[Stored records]
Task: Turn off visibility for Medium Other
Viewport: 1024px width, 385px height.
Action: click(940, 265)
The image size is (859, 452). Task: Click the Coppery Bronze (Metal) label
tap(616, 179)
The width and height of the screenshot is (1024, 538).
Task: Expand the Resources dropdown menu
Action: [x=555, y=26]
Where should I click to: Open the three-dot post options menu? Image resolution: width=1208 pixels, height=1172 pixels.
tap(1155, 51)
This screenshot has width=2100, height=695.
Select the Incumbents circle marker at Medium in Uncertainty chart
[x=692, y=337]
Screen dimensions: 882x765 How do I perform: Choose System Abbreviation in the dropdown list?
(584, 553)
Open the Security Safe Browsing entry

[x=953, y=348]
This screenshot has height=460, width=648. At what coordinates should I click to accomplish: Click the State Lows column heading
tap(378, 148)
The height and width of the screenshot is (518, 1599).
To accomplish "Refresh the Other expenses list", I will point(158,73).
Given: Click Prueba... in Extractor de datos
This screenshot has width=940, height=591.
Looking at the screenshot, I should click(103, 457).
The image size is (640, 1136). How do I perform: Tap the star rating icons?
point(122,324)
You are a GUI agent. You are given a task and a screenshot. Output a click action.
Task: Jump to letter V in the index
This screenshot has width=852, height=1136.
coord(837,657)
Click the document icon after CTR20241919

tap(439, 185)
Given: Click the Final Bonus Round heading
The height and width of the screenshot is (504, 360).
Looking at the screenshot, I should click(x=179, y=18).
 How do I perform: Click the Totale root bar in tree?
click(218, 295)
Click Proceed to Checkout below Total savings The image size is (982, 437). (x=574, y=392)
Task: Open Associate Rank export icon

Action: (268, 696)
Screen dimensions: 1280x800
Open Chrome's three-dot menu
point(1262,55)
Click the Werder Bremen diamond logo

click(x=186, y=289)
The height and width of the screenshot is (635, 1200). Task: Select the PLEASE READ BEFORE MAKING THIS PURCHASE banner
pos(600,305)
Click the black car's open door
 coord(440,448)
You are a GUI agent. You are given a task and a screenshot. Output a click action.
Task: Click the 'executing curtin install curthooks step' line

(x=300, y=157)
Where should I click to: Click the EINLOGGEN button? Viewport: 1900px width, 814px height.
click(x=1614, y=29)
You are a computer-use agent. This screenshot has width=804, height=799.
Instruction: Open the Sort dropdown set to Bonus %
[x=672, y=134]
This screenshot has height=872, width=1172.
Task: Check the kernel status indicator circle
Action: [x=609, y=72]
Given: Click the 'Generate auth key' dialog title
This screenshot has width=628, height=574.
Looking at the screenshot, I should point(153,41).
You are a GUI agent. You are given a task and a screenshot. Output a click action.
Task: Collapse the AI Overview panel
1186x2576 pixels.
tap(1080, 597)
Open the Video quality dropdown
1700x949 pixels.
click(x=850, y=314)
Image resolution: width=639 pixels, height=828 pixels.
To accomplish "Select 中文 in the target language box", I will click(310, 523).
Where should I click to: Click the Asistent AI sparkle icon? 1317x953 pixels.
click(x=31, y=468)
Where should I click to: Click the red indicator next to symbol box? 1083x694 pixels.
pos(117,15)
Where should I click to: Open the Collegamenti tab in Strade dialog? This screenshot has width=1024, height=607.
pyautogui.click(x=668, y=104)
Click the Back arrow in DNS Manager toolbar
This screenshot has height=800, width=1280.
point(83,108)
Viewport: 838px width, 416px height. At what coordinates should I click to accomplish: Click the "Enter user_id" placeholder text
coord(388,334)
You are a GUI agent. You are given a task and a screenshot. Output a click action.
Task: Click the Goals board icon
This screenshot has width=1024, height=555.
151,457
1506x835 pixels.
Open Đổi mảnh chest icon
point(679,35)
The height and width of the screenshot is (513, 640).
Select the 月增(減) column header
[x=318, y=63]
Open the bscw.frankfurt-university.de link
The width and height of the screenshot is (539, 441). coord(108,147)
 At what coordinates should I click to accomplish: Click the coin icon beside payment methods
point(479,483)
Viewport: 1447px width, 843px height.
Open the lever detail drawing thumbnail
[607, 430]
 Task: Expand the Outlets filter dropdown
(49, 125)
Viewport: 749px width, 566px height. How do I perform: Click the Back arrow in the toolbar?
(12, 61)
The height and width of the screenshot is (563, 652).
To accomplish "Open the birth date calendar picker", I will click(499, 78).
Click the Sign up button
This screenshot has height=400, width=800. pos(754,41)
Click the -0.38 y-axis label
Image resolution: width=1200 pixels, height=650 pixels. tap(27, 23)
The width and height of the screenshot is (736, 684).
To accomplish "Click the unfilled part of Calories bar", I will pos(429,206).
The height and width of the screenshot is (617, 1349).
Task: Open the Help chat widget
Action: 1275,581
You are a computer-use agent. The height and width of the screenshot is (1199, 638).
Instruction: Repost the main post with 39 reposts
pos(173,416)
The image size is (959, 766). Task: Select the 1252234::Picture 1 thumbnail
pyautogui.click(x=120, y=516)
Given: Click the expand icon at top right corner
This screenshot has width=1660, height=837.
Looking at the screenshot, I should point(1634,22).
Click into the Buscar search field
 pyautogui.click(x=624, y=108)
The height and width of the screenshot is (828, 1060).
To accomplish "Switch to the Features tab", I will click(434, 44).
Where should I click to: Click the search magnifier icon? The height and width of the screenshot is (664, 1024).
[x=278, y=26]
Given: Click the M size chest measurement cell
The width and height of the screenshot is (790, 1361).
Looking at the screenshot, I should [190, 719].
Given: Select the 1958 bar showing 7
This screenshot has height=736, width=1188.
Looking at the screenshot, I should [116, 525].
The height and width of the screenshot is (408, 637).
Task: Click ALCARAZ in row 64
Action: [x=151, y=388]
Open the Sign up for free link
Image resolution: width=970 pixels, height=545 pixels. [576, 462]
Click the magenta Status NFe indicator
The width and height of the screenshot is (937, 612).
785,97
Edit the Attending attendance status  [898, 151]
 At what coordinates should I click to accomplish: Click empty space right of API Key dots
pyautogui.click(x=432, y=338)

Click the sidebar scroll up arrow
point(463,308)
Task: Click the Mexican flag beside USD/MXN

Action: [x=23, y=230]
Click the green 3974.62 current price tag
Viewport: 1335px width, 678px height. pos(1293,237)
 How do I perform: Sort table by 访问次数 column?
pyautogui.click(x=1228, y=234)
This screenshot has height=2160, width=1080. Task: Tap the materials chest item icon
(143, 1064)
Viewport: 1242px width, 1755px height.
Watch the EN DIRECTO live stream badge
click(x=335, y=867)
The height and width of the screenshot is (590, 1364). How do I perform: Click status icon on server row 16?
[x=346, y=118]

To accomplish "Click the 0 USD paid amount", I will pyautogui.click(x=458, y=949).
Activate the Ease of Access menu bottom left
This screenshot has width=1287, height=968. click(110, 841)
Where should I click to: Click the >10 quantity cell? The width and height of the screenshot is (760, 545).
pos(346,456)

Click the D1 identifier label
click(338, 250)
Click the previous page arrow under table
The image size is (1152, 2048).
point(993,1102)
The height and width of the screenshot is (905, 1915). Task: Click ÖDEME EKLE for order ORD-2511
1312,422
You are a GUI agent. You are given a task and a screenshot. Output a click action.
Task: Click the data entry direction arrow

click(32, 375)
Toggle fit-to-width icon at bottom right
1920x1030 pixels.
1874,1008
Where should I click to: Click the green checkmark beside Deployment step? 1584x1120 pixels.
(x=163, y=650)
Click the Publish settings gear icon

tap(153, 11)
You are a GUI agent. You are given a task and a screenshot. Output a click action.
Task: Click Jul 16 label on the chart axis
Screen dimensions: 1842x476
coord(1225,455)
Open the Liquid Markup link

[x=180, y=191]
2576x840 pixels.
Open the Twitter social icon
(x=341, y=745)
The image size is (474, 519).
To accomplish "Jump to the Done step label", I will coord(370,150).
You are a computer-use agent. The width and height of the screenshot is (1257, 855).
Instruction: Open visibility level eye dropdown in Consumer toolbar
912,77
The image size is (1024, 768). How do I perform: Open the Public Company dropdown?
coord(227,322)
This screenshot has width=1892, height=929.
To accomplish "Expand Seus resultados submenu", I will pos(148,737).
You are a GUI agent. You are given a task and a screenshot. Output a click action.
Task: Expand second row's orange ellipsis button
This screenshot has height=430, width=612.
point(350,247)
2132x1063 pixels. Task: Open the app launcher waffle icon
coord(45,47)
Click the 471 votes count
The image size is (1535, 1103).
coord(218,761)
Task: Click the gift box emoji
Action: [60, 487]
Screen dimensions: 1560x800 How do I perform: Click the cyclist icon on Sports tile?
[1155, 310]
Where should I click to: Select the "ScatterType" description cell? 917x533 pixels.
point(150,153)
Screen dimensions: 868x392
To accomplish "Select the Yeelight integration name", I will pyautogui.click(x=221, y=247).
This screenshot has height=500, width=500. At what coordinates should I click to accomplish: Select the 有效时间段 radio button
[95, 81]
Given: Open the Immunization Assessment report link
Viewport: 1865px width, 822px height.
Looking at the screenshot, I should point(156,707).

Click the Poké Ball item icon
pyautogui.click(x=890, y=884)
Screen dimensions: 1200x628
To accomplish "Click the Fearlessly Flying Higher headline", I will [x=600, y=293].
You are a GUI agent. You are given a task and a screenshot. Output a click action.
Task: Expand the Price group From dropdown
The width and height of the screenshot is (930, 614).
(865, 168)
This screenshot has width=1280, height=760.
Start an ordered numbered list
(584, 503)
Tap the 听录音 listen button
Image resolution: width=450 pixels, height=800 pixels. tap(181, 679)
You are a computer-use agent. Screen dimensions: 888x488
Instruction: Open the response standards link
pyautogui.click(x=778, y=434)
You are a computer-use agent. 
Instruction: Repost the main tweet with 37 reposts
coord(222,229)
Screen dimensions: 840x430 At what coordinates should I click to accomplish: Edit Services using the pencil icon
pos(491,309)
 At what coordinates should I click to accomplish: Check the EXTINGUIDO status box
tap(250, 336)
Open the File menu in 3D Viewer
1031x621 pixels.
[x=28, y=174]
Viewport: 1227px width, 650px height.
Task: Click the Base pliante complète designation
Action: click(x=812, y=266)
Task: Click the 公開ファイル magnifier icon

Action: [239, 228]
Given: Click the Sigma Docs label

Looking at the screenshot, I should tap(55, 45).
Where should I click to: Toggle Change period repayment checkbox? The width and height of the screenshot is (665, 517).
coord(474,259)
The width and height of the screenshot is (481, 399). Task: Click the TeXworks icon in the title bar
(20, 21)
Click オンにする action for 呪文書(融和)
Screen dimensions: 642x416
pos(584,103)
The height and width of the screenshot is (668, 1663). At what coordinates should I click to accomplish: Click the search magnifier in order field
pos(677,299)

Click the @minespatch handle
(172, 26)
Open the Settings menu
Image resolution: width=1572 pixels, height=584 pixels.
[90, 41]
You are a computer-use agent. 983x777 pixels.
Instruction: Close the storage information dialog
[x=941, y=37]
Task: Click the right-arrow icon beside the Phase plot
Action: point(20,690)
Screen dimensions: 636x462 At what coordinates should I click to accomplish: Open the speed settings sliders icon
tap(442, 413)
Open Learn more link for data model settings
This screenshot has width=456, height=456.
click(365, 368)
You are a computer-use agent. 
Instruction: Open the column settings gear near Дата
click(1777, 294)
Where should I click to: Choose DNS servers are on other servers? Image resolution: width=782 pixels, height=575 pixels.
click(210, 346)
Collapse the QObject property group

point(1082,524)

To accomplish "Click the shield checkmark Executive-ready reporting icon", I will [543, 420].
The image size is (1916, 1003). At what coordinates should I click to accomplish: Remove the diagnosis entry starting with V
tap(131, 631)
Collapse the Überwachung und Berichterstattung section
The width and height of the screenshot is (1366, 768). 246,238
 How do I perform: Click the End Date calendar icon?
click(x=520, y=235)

**EXERCISE DETAILS**. Retype only this portion of the data above: the line containing "Activate the Ease of Access menu bottom left", the line containing "Task: Click Jul 16 label on the chart axis", and all lines between them, exactly.

**OUTPUT FOR THIS EXERCISE**.
Activate the Ease of Access menu bottom left
This screenshot has width=1287, height=968. click(110, 841)
Where should I click to: Click the >10 quantity cell? The width and height of the screenshot is (760, 545).
pos(346,456)

Click the D1 identifier label
click(338, 250)
Click the previous page arrow under table
The image size is (1152, 2048).
point(993,1102)
The height and width of the screenshot is (905, 1915). Task: Click ÖDEME EKLE for order ORD-2511
1312,422
You are a GUI agent. You are given a task and a screenshot. Output a click action.
Task: Click the data entry direction arrow

click(32, 375)
Toggle fit-to-width icon at bottom right
1920x1030 pixels.
1874,1008
Where should I click to: Click the green checkmark beside Deployment step? 1584x1120 pixels.
(x=163, y=650)
Click the Publish settings gear icon

tap(153, 11)
You are a GUI agent. You are given a task and a screenshot. Output a click action.
Task: Click Jul 16 label on the chart axis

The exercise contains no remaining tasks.